En voyant la couverture de ce livre, je sens que les visiteurs réguliers de ce blog vont s'exclamer : « Quoi ! Encore une histoire de soldat ! Elle s'est entichée de l'armée ou quoi ? ». Malgré les apparences trompeuses, je ne savais absolument pas que ce livre parlait de la vie d'un soldat car je n'avais pas lu le résumé. Mon choix s'est basé sur deux éléments : le titre, un peu mystérieux et qui invite à la découverte ; et le fait que ce soit un auteur russe.

Et là, ce fut encore et une fois de plus une très belle découverte dans la littérature russe : loin de la vie de garnison monotone de Joseph Roth (cf. La marche de Radetzky), on suit un personnage atypique nommé Petchorin. C'est un être égoïste, désabusé et méprisant, qui parfois choisit volontairement la méchanceté et la cruauté : il n'hésite pas à enlever une jeune fille pour ensuite la délaisser une fois la passion éteinte ; il séduit une fille que courtise un de ses camarades pour le provoquer un duel ; il ignore ses anciens amis et se soucie peu de ce que les gens pensent de lui.

Je ne sais pas comment vous l'expliquer mais je l'ai apprécié : c'est vrai que dans ma description, je n'arrive pas à rendre le personnage en entier et pire, j'ai l'impression de le caricaturer. Mais il m'a plu, peut-être parce que son comportement atypique représente des morceaux de caractère de gens que je connais et que de ce fait, son attitude ne m'a pas choqué mais au contraire m'a paru très concrète.

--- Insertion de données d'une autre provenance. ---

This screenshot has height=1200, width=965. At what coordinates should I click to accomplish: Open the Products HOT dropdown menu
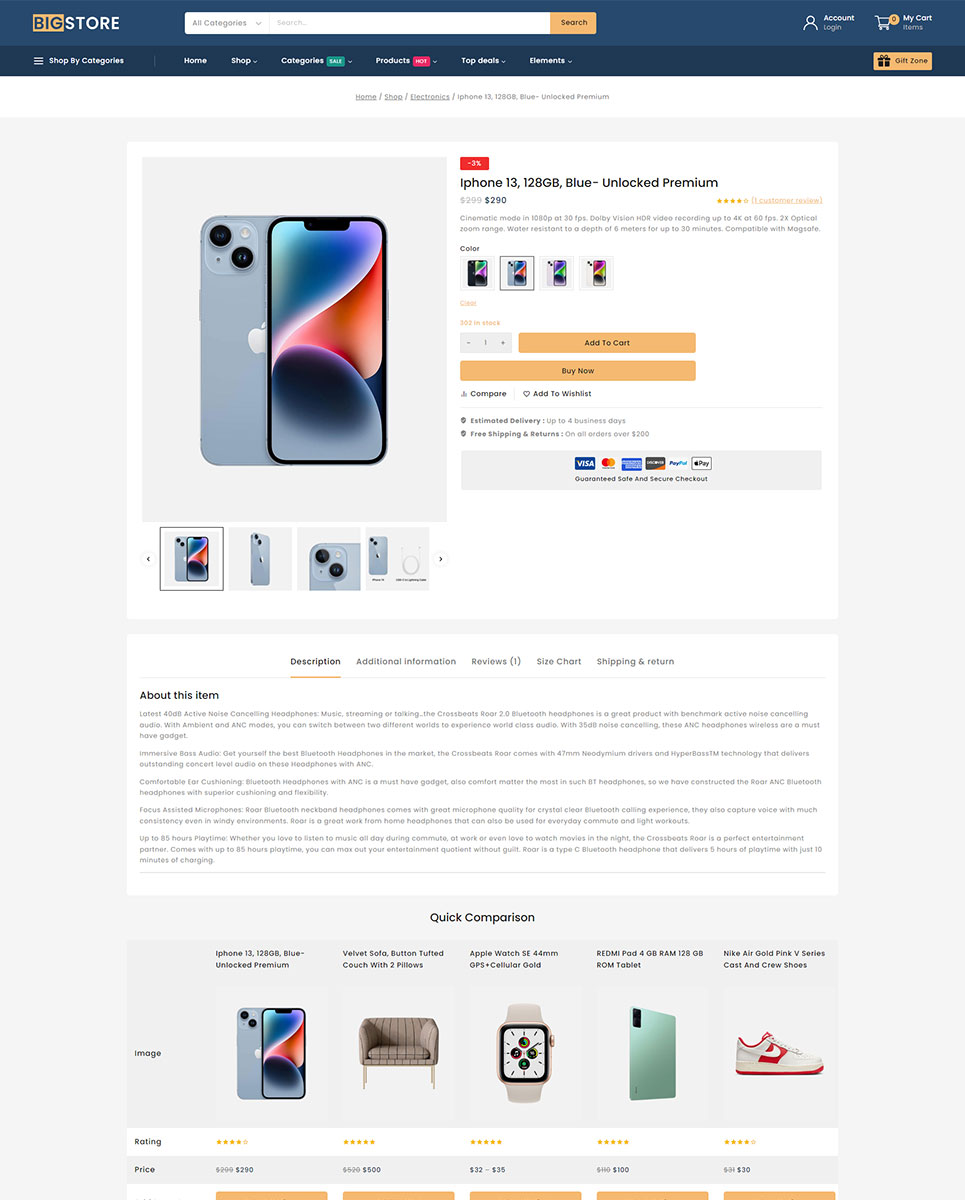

Il m'a plu aussi car il me rappelle les héros tortueux de Dostoïevski ainsi que l'Eugène Onéguine de Pouchkine.

On sent dans l'écriture de Lermontov les prémisses des chefs-d'oeuvre qui ont façonné la littérature russe du XIXème siècle. Ces descriptions sont magnifiques et rendent parfaitement l'ambiance du Caucase. Son style est riche, soutenu, avec des phrases poétiques mais il n'y a pas de longueurs, pas de mot en trop. Tout est à sa juste place et le rythme est agréable. Je n'ai pas mis le 4ème coeur car les remarques désobligeantes et condescendantes que le narrateur et Petchorin avaient envers les autochtones m'ont agacé. On sent encore la domination impérialiste et le mépris des peuples vaincus dans ces écrits.

Bref, je recommande ce livre exclusivement aux amoureux et familiers de la littérature russe ! Pour les débutants, essayez de commencer par quelque chose de plus doux et ensuite revenez vers Lermontov.
Lien : http://leslecturesdehanta.co..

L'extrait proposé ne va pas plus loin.